Alice Weidel wird am Donnerstag im Hamburger Rathaus sprechen. Die Versammlungsbehörde wollte angekündigten Protest in Sicht- und Hörweite untersagen.

Alice Weidel, AfD-Bundesvorsitzende, kommt ins Hamburger Rathaus: Draußen wird lautstarker Protest zu hören sein Foto: Sebastian Kahnert/dpa

D ie Kanzlerkandidatin kommt ins Hamburger Rathaus. Am Donnerstag wird Alice Weidel bei dem Event „Fraktion im Dialog“ erwartet, das die AfD-Fraktion dort regelmäßig ausrichtet. In Hör- und Sichtweite oft begleitet von Demonstrationen. Die AfD-Chefin wiederum hätte unbehelligt von Protest über Leistungsbeziehende und Geflüchtete hetzen dürfen: Die Versammlungsbehörde hatte dem Hamburger Bündnis gegen Rechts untersagt, eine Zwischenkundgebung an der Mönckebergstraße/Ecke Bergstraße abzuhalten – also in Sicht- und Hörweite zum Rathaus.

Zu verarbeitende Daten
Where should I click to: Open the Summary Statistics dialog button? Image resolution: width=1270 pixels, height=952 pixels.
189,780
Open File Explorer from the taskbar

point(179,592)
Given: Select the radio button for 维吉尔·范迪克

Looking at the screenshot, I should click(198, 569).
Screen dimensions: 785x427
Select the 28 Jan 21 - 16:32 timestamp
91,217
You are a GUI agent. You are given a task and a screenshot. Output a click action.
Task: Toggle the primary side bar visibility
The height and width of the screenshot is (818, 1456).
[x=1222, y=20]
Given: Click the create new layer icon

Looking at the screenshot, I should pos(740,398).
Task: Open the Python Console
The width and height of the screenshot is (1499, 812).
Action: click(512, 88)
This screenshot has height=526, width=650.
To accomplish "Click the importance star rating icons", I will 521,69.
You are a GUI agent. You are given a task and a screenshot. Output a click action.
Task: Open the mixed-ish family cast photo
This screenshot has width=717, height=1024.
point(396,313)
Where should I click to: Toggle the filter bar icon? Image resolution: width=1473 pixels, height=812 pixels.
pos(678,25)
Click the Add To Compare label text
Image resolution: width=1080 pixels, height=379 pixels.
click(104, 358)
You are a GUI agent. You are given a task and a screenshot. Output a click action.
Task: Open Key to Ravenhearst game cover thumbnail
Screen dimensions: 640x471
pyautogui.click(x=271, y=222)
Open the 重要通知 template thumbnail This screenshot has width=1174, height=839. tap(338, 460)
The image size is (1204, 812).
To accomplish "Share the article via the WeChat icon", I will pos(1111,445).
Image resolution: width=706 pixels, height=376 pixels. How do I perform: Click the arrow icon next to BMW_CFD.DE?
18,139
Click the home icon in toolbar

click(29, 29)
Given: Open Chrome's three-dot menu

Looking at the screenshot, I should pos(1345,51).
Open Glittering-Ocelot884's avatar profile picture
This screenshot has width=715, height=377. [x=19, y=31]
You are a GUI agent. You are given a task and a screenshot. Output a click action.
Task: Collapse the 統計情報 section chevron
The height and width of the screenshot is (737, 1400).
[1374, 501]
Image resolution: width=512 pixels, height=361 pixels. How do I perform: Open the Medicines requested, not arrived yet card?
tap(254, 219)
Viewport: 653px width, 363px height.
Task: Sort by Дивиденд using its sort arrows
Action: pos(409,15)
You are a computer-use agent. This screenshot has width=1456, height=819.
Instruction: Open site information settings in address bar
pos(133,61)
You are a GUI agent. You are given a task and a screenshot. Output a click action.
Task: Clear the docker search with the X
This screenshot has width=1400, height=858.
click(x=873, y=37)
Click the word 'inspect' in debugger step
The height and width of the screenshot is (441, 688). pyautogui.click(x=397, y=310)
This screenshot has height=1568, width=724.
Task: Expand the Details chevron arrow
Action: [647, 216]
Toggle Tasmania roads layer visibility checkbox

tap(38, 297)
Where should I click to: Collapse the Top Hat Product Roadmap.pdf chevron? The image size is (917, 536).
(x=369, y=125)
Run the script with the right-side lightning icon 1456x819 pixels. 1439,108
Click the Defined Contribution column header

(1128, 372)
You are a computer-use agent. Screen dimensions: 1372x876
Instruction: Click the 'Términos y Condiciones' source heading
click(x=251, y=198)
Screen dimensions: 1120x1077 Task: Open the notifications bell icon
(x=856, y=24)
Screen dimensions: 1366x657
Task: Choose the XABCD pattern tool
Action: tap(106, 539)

Zu lösende Aufgaben
a – Gib die Zeilen der Auflistung unverändert wieder, beginnend mit ihrer ersten Zeile und endend mit der Zeile, die „[1374, 501]“ enthält, beide eingeschlossen.
b – Setze den Auszug über Alice Weidels Auftritt im Hamburger Rathaus nach seinem letzten Satz fort.

Erwartete Ergebnisse
a –
Where should I click to: Open the Summary Statistics dialog button? Image resolution: width=1270 pixels, height=952 pixels.
189,780
Open File Explorer from the taskbar

point(179,592)
Given: Select the radio button for 维吉尔·范迪克

Looking at the screenshot, I should click(198, 569).
Screen dimensions: 785x427
Select the 28 Jan 21 - 16:32 timestamp
91,217
You are a GUI agent. You are given a task and a screenshot. Output a click action.
Task: Toggle the primary side bar visibility
The height and width of the screenshot is (818, 1456).
[x=1222, y=20]
Given: Click the create new layer icon

Looking at the screenshot, I should pos(740,398).
Task: Open the Python Console
The width and height of the screenshot is (1499, 812).
Action: click(512, 88)
This screenshot has height=526, width=650.
To accomplish "Click the importance star rating icons", I will 521,69.
You are a GUI agent. You are given a task and a screenshot. Output a click action.
Task: Open the mixed-ish family cast photo
This screenshot has width=717, height=1024.
point(396,313)
Where should I click to: Toggle the filter bar icon? Image resolution: width=1473 pixels, height=812 pixels.
pos(678,25)
Click the Add To Compare label text
Image resolution: width=1080 pixels, height=379 pixels.
click(104, 358)
You are a GUI agent. You are given a task and a screenshot. Output a click action.
Task: Open Key to Ravenhearst game cover thumbnail
Screen dimensions: 640x471
pyautogui.click(x=271, y=222)
Open the 重要通知 template thumbnail This screenshot has width=1174, height=839. tap(338, 460)
The image size is (1204, 812).
To accomplish "Share the article via the WeChat icon", I will pos(1111,445).
Image resolution: width=706 pixels, height=376 pixels. How do I perform: Click the arrow icon next to BMW_CFD.DE?
18,139
Click the home icon in toolbar

click(29, 29)
Given: Open Chrome's three-dot menu

Looking at the screenshot, I should pos(1345,51).
Open Glittering-Ocelot884's avatar profile picture
This screenshot has width=715, height=377. [x=19, y=31]
You are a GUI agent. You are given a task and a screenshot. Output a click action.
Task: Collapse the 統計情報 section chevron
The height and width of the screenshot is (737, 1400).
[1374, 501]

b –
Stattdessen hätten sich die Demonstrierenden am Gerhart-Hauptmann-Platz versammeln sollen. Das ist zwar nur ein Unterschied von rund 300 Metern Luftlinie, aber der hätte eben bedeutet, dass jene, gegen die sich der Protest richtet, nichts davon mitbekommen hätten. Der Verwaltungsakt hätte also die Intention des Protests torpediert, der Normalisierung der in Teilen gesichert rechtsextremen AfD etwas entgegenzusetzen.

Der Partei, die Demokratie und Parlamentarismus verachtet, wird vorauseilend entgegengekommen. Nun ist 2025 und nicht 1931. Klar. Aber man könnte sich heute daran erinnern, wie richtig Kurt Tucholsky mit seinem ironisch verdichteten Hinweis damals lag, dass es nicht gegen Rechtsextreme helfe, ihnen „Rosen auf den Weg“ zu streuen und „sie lieb und nett“ zu behandeln.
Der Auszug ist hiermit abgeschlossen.